When using the NobelGuide treatment concept for guided surgery, two options are available today. The fully guided drilling approach can be used or - if you prefer - you can choose guided pilot drilling procedures instead.
A clinician and researcher for 25 years, Dr Roland Glauser of Zurich, Switzerland can base every treatment decision on extensive experience. Increasingly, this has led him to opt for guided pilot drilling with NobelGuide. Here's why:
Q: When did you first start using a guided approach for pilot drilling?
I started with guided pilot drilling some 20 years ago using the first lab-produced surgical templates during initial implant site preparation. Today, things have moved on. For two years now, I've used NobelGuide pilot drill templates for partially guided implant placement. I prefer this approach whenever accurate transfer of a diagnostically established implant position is crucial for an optimal outcome.
Q: What do you see as the main benefits of using a guided surgery template for pilot drilling only?
The first drill is so important. Done right, it provides a sound basis for the correct implant position. More bone volume is removed with the first drill than with any other, so with a correct initial osteotomy, the following drills should more or less find their way quite passively.
Guided pilot drilling is ideal because it enables the correct transfer of diagnostics and virtual planning into the surgical field, but you don't need to follow a fully prescribed workflow, with its associated instruments and tooling, to the very end. This can speed up and simplify the entire surgical procedure.
Q: What was the learning curve you experienced with guided pilot drilling?
The learning curve relates to precisely maintaining the path established with the pilot drill for each subsequent drill without shifting position. For those just starting with this approach, I recommend checking the established path and any possible shifts in direction by reinserting each drill into the osteotomy.
Q: Are there particular indications where you always prefer pilot drilling?
It usually depends on the bone. If extraction sockets or other bone defect configurations have bone volume that is sufficient for me to predictably guide the subsequent drills and implant into the position defined by the pilot drill, I'll usually go for guided pilot drilling only. If bone conditions are more demanding and there's a chance that the drills or the implant might shift from the path the pilot drill has set, then I prefer a fully guided approach.

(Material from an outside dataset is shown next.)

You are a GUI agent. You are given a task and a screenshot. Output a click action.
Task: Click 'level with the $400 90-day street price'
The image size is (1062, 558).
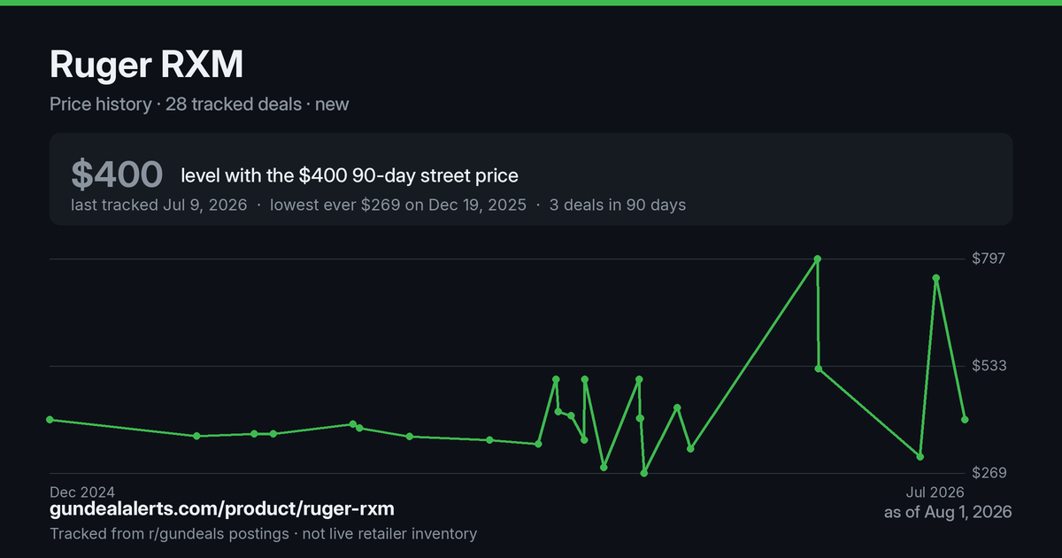[x=350, y=175]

Q: How does NobelClinician assist in planning for guided pilot drilling?
NobelClinician makes correct planning easy. For example, when working with narrow spaces, long crowns or significant distances between the incisal or occlusal planes and the bone crest, fully guided templates don't provide the correct fit. With its sleeve offset function, the latest version of NobelClinician makes adjusting the template for pilot drilling simple.
Q: Have you been pleased with the results you have achieved using NobelGuide for pilot drilling?
Absolutely! In healed sites, the pilot drill approach is absolutely fantastic; it is fast and the outcomes are well in line with the planning. Where bone volume is sufficient, a guided pilot approach has become my favourite. It's precise, easy to implement and can save time while - at the same time - allowing for an accurate transfer of the treatment plan to the case at hand.